摘要：

The definition of the fundamental quantity, the chemical potential, is badly confused in the
literature: there are at least three distinct definitions in various books and papers. While they
all give the same result in the thermodynamic limit, major differences between them can occur
for finite systems, in anomalous cases even for finite systems as large as a cm3. We resolve
the situation by arguing that the chemical potential defined as the symbol μ conventionally
appearing in the grand canonical density operator is the uniquely correct definition valid for all
finite systems, the grand canonical ensemble being the only one of the various ensembles usually
discussed (microcanonical, canonical, Gibbs, grand canonical) that is appropriate for statistical
thermodynamics, whenever the chemical potential is physically relevant.

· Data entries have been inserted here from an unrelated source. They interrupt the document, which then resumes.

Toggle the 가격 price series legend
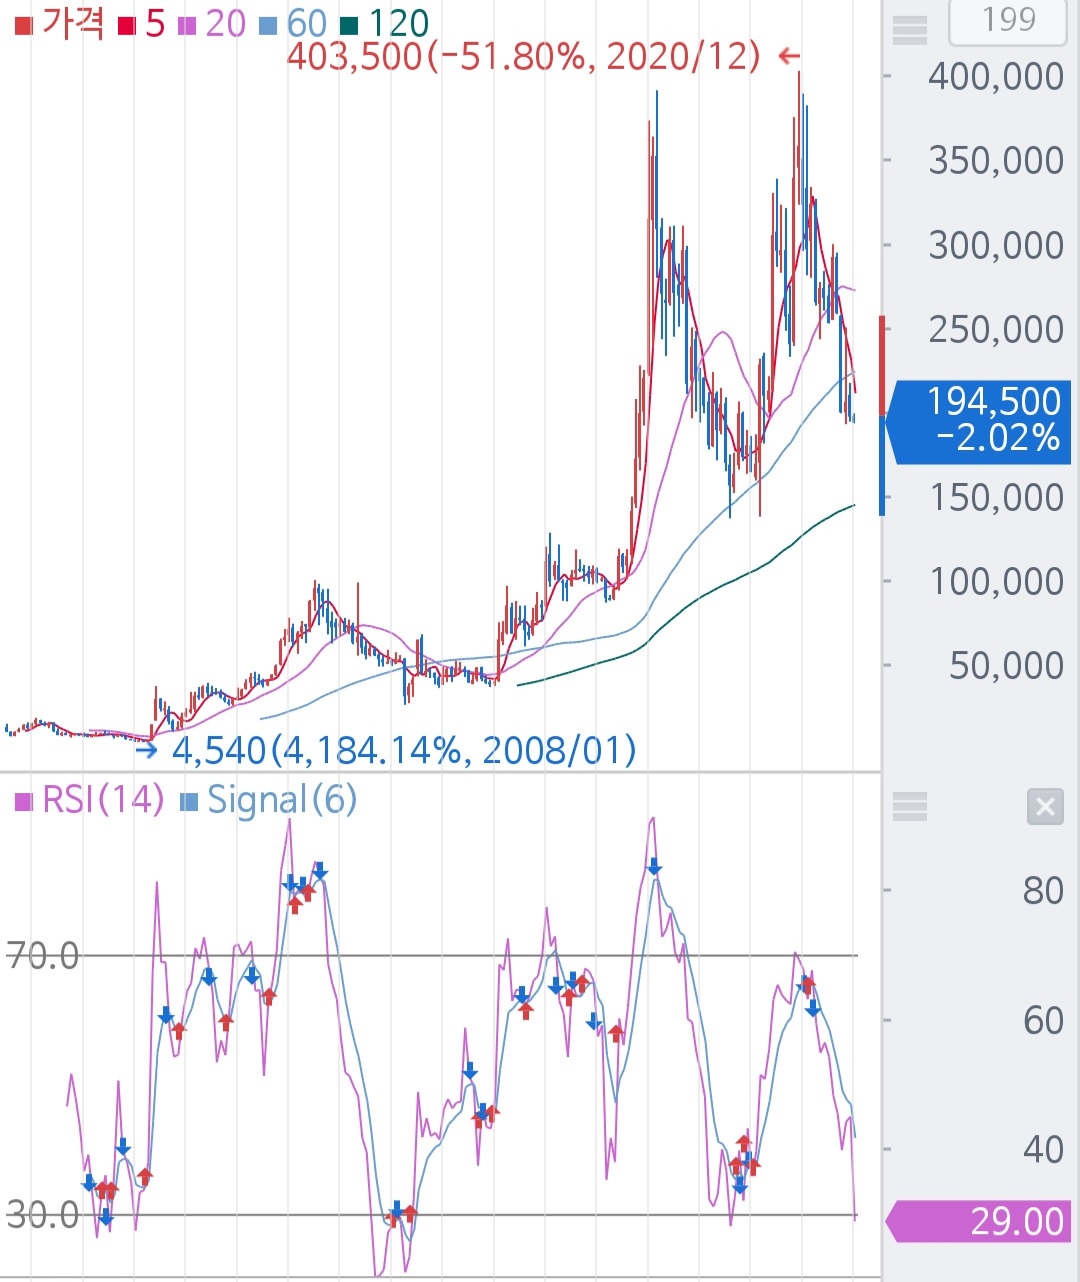(60, 24)
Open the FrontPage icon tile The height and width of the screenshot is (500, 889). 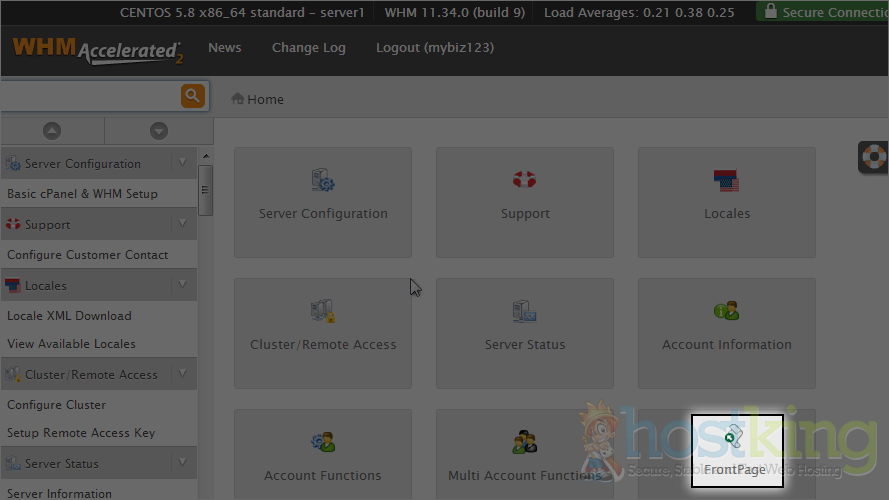point(736,451)
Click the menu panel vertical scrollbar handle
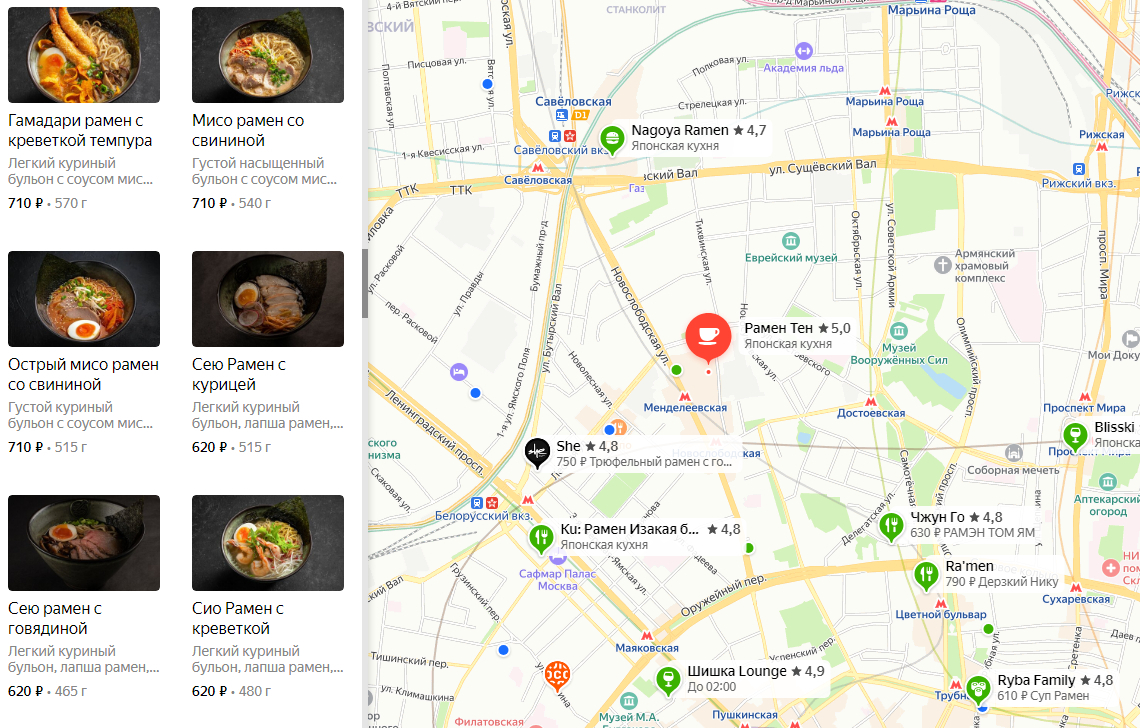This screenshot has height=728, width=1140. point(365,284)
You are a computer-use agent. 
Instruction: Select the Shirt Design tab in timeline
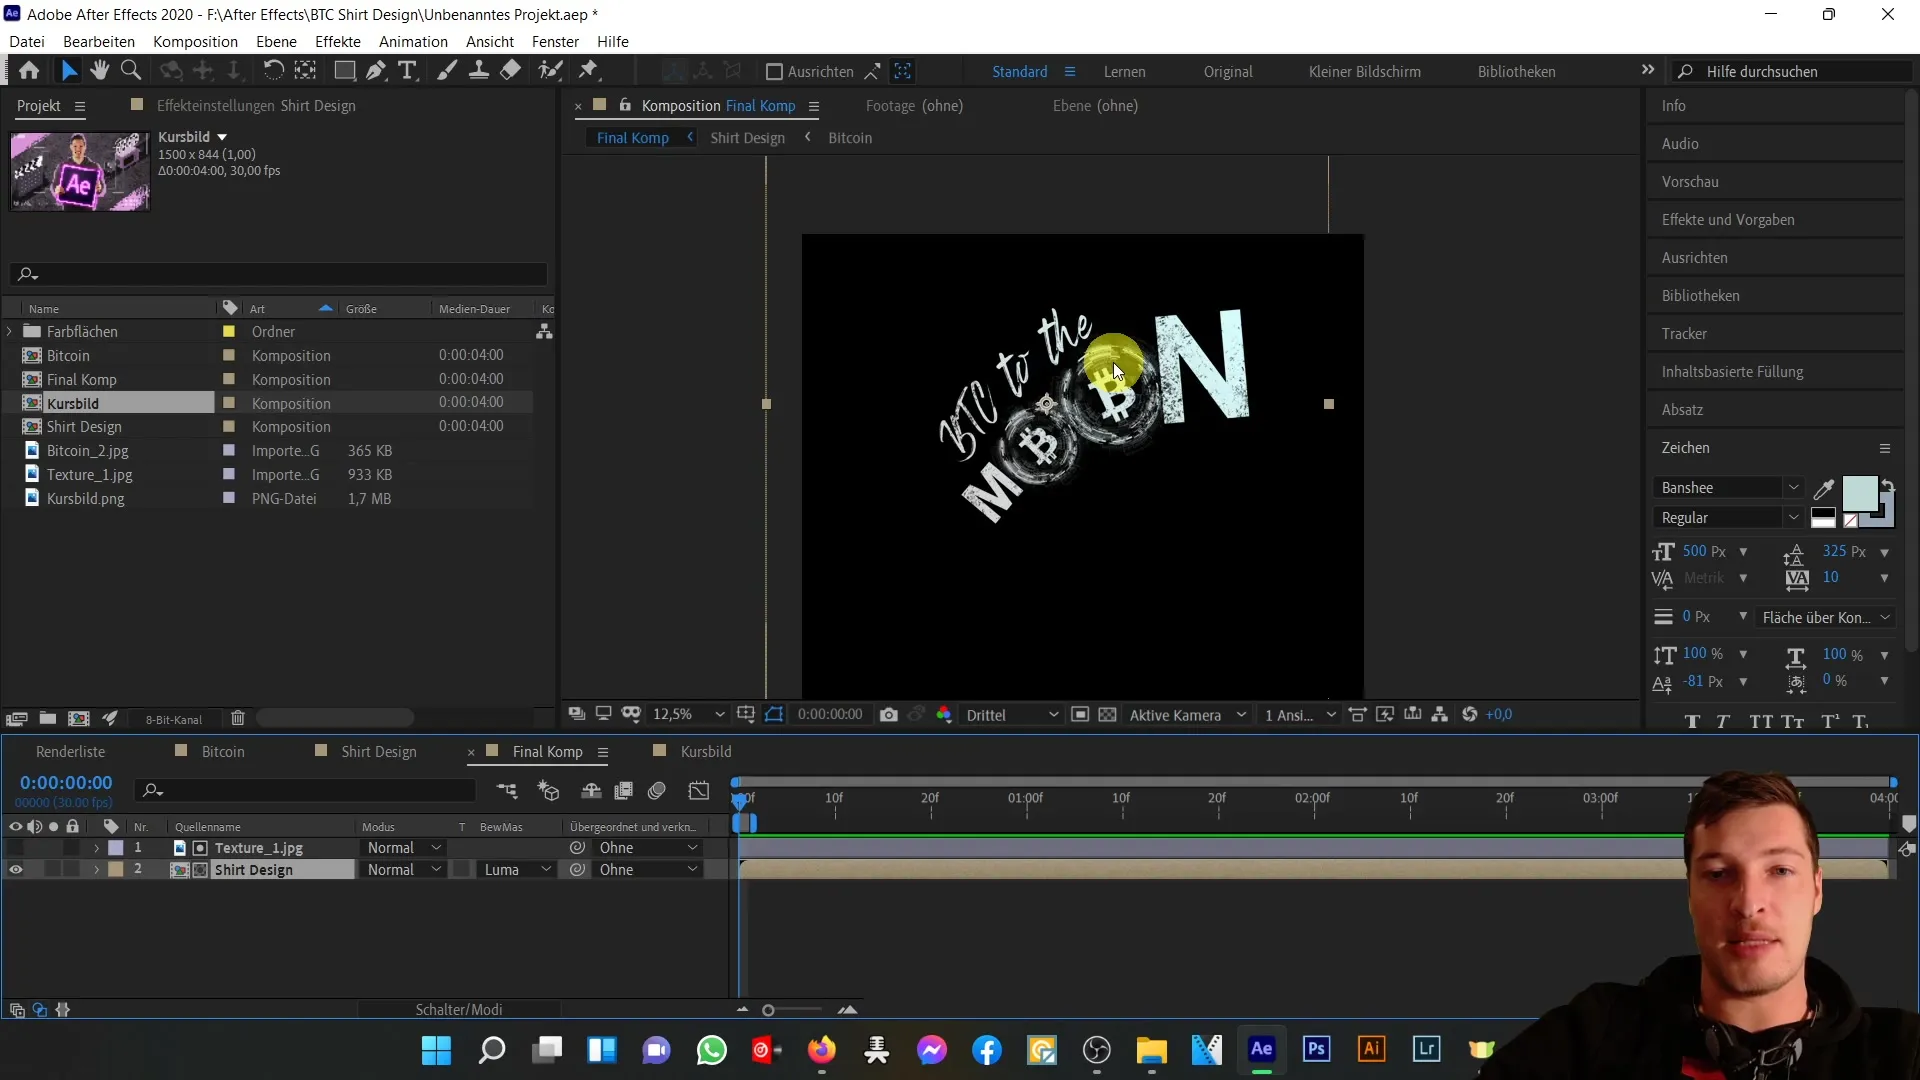click(x=378, y=752)
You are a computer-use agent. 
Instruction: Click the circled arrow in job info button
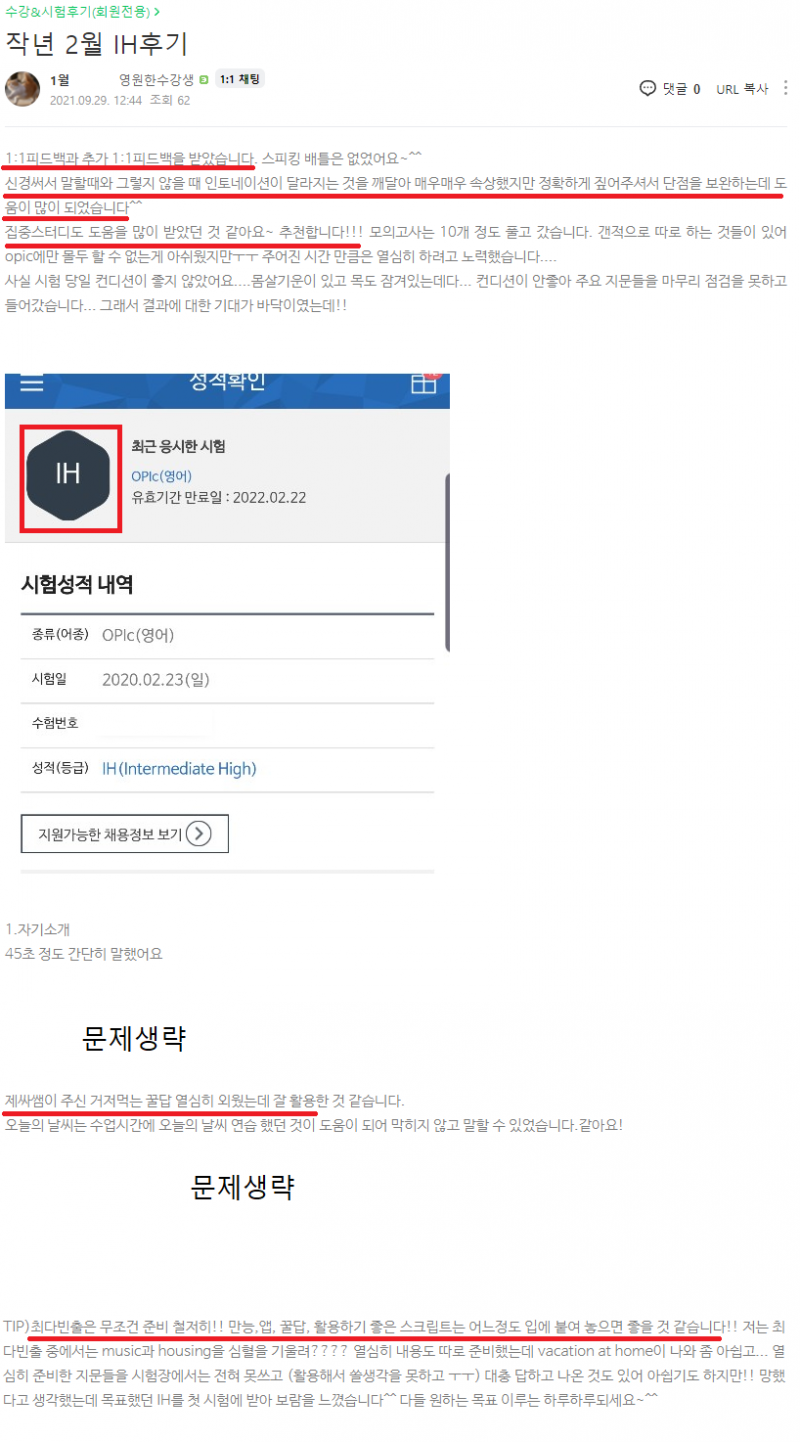(199, 833)
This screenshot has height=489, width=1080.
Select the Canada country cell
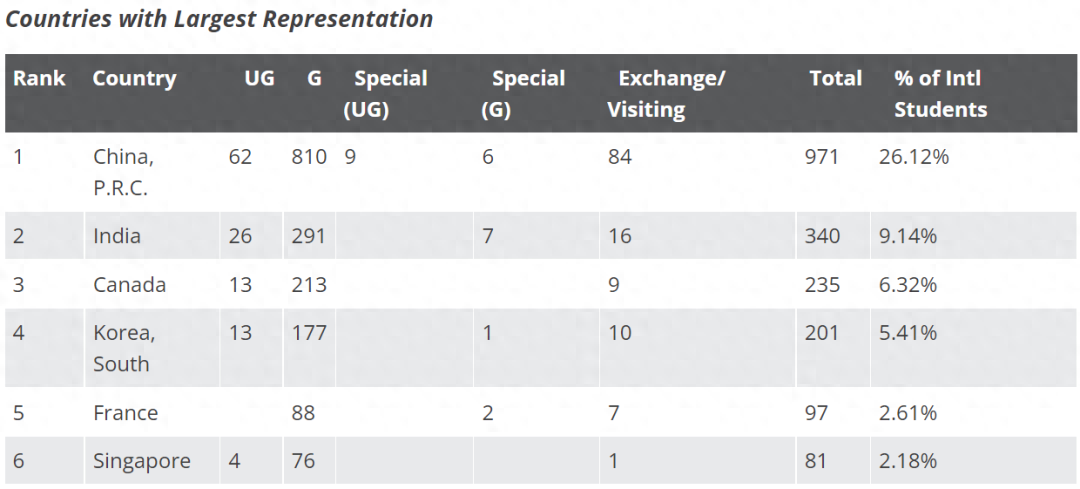pos(129,285)
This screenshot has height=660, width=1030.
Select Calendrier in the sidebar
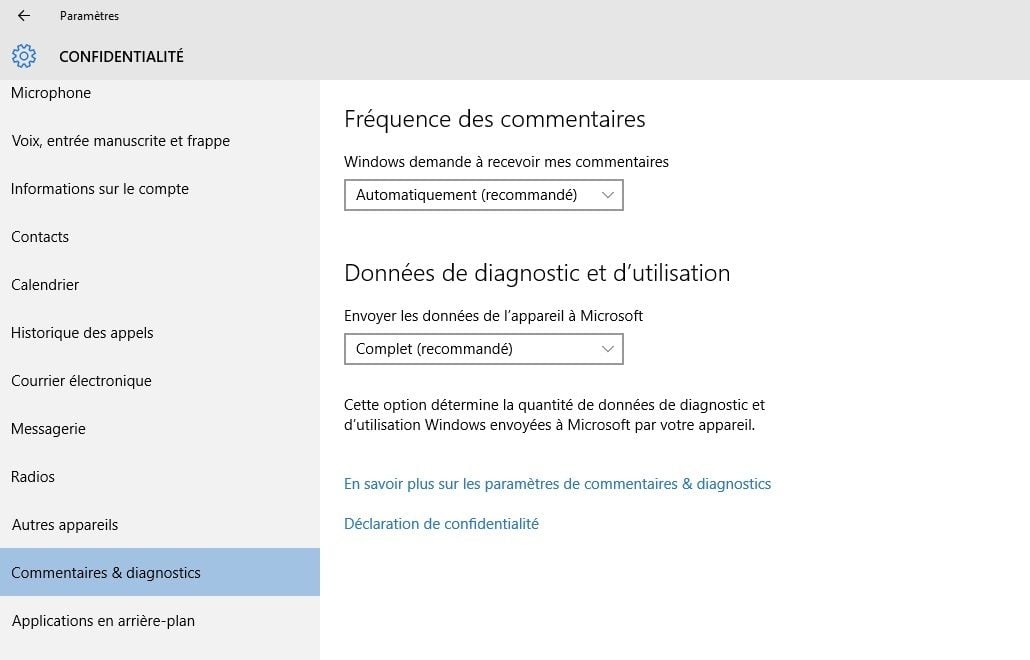pyautogui.click(x=45, y=285)
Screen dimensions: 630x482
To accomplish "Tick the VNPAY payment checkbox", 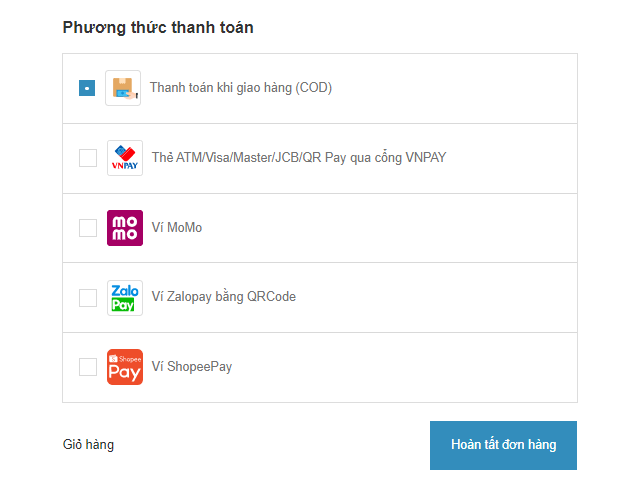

The zero-temperature
limit of this μ was derived by Perdew et al. for finite systems involving electrons, generally
allowing for electron-electron interactions; we extend this derivation and, for semiconductors, we
also consider the zero-T limit taken after the thermodynamic limit. The enormous finite size
corrections (in macroscopic samples, e.g. 1 cm3) for one rather common definition of the c.p.,
found recently by Shegelski within the standard effective mass model of an ideal intrinsic semiconductor,
are discussed. Also, two very-small-system examples are given, including a quantum dot.